* **EXERCISE MATERIAL**:
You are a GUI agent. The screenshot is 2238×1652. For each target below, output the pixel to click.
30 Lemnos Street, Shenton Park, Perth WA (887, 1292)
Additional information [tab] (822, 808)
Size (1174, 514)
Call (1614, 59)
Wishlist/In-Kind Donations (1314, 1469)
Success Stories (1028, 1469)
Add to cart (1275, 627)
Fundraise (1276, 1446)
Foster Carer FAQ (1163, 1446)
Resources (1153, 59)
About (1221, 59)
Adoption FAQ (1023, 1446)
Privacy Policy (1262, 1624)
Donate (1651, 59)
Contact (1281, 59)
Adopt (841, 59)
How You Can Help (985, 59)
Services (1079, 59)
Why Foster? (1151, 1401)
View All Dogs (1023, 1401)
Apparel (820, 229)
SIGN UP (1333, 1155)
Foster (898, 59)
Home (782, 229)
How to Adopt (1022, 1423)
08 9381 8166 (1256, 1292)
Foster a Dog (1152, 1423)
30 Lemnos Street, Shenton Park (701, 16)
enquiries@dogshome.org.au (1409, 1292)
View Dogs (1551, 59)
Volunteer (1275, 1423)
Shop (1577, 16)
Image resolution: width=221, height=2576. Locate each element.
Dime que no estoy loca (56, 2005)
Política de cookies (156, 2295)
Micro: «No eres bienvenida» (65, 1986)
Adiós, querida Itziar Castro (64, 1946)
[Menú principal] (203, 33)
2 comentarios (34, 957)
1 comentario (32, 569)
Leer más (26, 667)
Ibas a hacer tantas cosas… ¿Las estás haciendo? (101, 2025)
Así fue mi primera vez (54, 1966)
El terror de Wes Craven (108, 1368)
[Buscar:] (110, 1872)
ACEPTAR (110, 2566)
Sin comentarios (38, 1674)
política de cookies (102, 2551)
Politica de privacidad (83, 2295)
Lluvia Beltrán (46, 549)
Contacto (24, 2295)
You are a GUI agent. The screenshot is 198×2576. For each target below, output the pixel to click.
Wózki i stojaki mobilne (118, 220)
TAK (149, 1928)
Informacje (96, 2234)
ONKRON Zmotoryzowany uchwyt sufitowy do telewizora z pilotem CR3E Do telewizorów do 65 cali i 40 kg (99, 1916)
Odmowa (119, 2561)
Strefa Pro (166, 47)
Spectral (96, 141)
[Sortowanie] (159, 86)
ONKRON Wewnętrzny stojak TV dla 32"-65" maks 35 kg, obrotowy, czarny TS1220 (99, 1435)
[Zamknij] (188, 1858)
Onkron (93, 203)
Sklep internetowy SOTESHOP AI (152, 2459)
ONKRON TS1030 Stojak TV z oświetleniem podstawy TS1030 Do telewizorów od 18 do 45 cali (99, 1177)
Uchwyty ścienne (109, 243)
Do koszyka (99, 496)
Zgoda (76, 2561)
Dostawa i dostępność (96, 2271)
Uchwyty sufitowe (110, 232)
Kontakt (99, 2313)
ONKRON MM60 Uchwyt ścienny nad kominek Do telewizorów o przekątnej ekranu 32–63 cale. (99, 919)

* **GOAL OF THE EXERCISE**: In the listing above, take the line containing "Contacto (24, 2295)" as the start and write out every line through the last one exactly, with nothing added.

* **ANSWER BOX**:
Contacto (24, 2295)
You are a GUI agent. The screenshot is 198×2576. For each target below, output the pixel to click.
Wózki i stojaki mobilne (118, 220)
TAK (149, 1928)
Informacje (96, 2234)
ONKRON Zmotoryzowany uchwyt sufitowy do telewizora z pilotem CR3E Do telewizorów do 65 cali i 40 kg (99, 1916)
Odmowa (119, 2561)
Strefa Pro (166, 47)
Spectral (96, 141)
[Sortowanie] (159, 86)
ONKRON Wewnętrzny stojak TV dla 32"-65" maks 35 kg, obrotowy, czarny TS1220 (99, 1435)
[Zamknij] (188, 1858)
Onkron (93, 203)
Sklep internetowy SOTESHOP AI (152, 2459)
ONKRON TS1030 Stojak TV z oświetleniem podstawy TS1030 Do telewizorów od 18 do 45 cali (99, 1177)
Uchwyty ścienne (109, 243)
Do koszyka (99, 496)
Zgoda (76, 2561)
Dostawa i dostępność (96, 2271)
Uchwyty sufitowe (110, 232)
Kontakt (99, 2313)
ONKRON MM60 Uchwyt ścienny nad kominek Do telewizorów o przekątnej ekranu 32–63 cale. (99, 919)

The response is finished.